Agent-free management of DNS/DHCP servers

Microsoft DNS and DHCP servers in Active Directory environments can be managed agent free, i.e. without running a Men and Mice agent locally on the DNS/DHCP server.

While agent free management of DHCP servers is possible with any 6.x version of Men and Mice, version 6.3 or newer is required for agent free management of DNS servers.

Although it is not required to install an agent on the DNS/DHCP server itself, an agent must be installed somewhere in the same domain as the server resides. This agent will be used as a proxy that will handle all communications to the remote DNS/DHCP server(s). Usually, this proxy agent is installed on the same server as Men and Mice Central, assuming the Men and Mice Central server is a member in the domain. If the DNS/DHCP servers are widely distributed geographically, it can also be of performance benefit to install one agent in each geographic location. For instance, if there are datacenters in Iceland, India, and the United States, it is probably best to install one proxy agent in each datacenter that each handles communications with the DNS/DHCP servers in its datacenter. The proxy agent then in turn feeds all the information back to Men and Mice Central, eventually reaching the end-user in one of the Men and Mice user interfaces.

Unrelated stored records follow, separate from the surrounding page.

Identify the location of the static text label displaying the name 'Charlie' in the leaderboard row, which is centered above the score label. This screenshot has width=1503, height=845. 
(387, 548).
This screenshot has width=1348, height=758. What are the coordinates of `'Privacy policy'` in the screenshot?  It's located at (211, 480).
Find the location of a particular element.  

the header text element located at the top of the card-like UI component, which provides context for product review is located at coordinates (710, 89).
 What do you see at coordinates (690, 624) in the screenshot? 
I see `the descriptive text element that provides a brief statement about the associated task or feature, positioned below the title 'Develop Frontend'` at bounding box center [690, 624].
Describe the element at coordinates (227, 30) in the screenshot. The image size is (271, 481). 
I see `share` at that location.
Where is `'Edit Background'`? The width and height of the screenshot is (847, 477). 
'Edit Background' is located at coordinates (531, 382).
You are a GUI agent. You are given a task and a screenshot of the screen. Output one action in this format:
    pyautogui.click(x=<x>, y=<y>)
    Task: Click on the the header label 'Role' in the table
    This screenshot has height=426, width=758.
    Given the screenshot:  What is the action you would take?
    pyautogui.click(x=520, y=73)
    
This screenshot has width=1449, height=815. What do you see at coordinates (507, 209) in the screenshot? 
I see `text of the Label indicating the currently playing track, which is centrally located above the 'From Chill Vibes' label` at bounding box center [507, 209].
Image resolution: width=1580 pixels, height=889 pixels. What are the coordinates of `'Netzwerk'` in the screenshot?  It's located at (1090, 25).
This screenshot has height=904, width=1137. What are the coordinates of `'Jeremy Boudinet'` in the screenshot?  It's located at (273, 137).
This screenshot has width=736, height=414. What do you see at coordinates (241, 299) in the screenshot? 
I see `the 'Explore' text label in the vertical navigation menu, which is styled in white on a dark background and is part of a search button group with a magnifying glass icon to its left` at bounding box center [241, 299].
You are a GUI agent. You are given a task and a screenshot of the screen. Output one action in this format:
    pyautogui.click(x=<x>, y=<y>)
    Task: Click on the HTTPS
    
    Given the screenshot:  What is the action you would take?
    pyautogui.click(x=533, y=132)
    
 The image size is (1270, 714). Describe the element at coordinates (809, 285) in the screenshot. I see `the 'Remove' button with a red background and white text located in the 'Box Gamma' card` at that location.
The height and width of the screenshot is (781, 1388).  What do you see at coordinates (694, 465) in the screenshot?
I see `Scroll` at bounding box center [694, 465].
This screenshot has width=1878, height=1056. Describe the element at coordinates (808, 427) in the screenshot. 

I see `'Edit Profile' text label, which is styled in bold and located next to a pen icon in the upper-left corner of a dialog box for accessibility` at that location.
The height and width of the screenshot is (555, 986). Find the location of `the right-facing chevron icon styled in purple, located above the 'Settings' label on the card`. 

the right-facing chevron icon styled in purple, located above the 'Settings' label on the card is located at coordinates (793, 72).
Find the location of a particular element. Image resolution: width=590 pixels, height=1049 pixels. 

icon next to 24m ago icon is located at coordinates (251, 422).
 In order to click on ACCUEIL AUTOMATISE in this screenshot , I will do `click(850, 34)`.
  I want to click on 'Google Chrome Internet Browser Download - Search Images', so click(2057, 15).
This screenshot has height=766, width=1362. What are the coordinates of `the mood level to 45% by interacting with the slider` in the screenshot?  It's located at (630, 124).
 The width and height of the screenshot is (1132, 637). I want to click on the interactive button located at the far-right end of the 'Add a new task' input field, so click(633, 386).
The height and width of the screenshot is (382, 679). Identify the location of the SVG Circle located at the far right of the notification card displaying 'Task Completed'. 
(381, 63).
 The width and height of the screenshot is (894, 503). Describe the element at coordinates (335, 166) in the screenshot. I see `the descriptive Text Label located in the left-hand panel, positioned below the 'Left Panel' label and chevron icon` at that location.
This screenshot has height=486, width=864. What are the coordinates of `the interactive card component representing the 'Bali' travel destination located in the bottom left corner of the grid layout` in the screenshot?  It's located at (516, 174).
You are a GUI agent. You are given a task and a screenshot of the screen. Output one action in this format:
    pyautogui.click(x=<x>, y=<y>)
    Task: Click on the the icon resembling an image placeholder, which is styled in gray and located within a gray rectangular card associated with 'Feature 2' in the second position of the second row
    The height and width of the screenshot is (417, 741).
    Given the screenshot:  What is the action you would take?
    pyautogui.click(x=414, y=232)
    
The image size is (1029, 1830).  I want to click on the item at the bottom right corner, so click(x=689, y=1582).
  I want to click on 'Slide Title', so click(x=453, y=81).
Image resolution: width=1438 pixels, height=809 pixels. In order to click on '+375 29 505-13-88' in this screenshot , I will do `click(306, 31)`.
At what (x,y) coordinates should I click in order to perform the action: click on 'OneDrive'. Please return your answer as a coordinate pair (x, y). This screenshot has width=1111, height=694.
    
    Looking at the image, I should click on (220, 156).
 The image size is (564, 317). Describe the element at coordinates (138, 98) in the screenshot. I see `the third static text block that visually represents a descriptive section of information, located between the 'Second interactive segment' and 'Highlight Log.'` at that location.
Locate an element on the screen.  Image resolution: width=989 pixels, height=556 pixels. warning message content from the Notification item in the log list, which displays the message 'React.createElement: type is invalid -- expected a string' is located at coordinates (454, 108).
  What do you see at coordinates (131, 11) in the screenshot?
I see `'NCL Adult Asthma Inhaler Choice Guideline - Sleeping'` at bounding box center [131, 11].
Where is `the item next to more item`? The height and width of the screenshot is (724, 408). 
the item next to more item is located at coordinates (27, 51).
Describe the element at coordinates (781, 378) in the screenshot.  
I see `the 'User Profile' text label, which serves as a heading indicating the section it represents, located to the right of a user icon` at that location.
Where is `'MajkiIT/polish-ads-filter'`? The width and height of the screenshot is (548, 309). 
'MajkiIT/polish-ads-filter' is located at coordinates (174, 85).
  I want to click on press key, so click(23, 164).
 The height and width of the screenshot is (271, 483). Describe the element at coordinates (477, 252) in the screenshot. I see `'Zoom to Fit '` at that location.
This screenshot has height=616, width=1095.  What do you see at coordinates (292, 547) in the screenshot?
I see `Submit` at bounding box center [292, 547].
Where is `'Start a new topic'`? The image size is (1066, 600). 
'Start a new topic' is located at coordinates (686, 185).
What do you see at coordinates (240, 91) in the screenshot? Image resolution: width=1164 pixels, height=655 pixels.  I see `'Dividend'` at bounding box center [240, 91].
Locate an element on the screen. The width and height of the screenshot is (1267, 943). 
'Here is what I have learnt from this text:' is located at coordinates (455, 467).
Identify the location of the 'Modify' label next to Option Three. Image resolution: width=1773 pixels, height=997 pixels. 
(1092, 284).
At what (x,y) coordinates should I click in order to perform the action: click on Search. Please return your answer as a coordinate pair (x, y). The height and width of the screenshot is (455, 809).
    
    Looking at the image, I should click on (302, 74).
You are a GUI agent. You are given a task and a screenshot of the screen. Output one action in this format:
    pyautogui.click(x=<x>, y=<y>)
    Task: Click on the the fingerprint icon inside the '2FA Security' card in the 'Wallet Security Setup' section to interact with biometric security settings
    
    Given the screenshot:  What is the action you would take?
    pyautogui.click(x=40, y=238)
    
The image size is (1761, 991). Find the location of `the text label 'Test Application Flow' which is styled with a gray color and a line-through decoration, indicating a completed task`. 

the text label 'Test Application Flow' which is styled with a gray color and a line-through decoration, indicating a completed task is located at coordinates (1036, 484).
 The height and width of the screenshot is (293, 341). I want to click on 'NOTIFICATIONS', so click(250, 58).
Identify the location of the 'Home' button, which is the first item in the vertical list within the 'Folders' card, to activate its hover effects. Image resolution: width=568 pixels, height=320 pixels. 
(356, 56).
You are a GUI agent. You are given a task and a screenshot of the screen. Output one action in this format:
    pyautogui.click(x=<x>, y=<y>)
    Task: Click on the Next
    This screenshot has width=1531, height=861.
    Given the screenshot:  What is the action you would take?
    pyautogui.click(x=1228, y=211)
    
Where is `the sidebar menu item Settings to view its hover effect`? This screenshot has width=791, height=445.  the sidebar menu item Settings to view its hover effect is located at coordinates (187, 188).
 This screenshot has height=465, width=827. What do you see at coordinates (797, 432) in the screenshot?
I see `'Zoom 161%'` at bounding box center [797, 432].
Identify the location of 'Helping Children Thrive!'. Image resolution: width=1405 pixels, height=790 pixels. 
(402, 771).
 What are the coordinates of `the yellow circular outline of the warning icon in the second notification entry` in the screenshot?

Naturally, the Men and Mice proxy agent must adhere to the security imposed by the Active Directory. Therefore, the proxy agent service must be running with a service account that has sufficient privileges for DNS and/or DHCP management in the domain. If the privileges are restricted, that will translate to the same restriction in Men and Mice. For instance, if the service account only has privileges to view DNS zones and records but not do any changes what so ever, the zones and records will show up in Men and Mice, but all changes to those zones will be denied by Men and Mice. The same applies to the DHCP server management, if the service account has read-only privileges to the scopes, the scopes will show up in Men and Mice but the end-user will not be able to do any changes.

Limitations:

DNS:

With agent-free management of MS DNS servers, as opposed to using a locally installed agent, you will lose the following ability in static zones only:

  • Disable resource record

  • Enable resource record

  • View and edit resource record comments

  • Disable zone

DHCP:

Collection of lease history is only possible when the agent is installed locally. No lease history will be collected from servers that are managed agent-free.

If netsh with full dhcp functionality is not installed properly, no scopes will show up in Men and Mice regardless of the privileges of the service account running the proxy DHCP agent. The proxy DHCP agent must be installed on a machine that has netsh with full dhcp capability. This is always the case if the DHCP role service is installed. If not, it can be installed (on Win2008R2) by Server Manager –> Features –> Remote Server Administration –> Role Administration Tools – >DHCP Server Tools.

It’s recommended (but not required) that Windows 2003 DHCP servers are managed by proxy DHCP agents installed on Windows 2003 servers, and Windows 2008/R2 DHCP servers are managed by proxy DHCP agents installed on Windows 2008/R2 servers, due to some minor differences in the netsh between these two operating systems.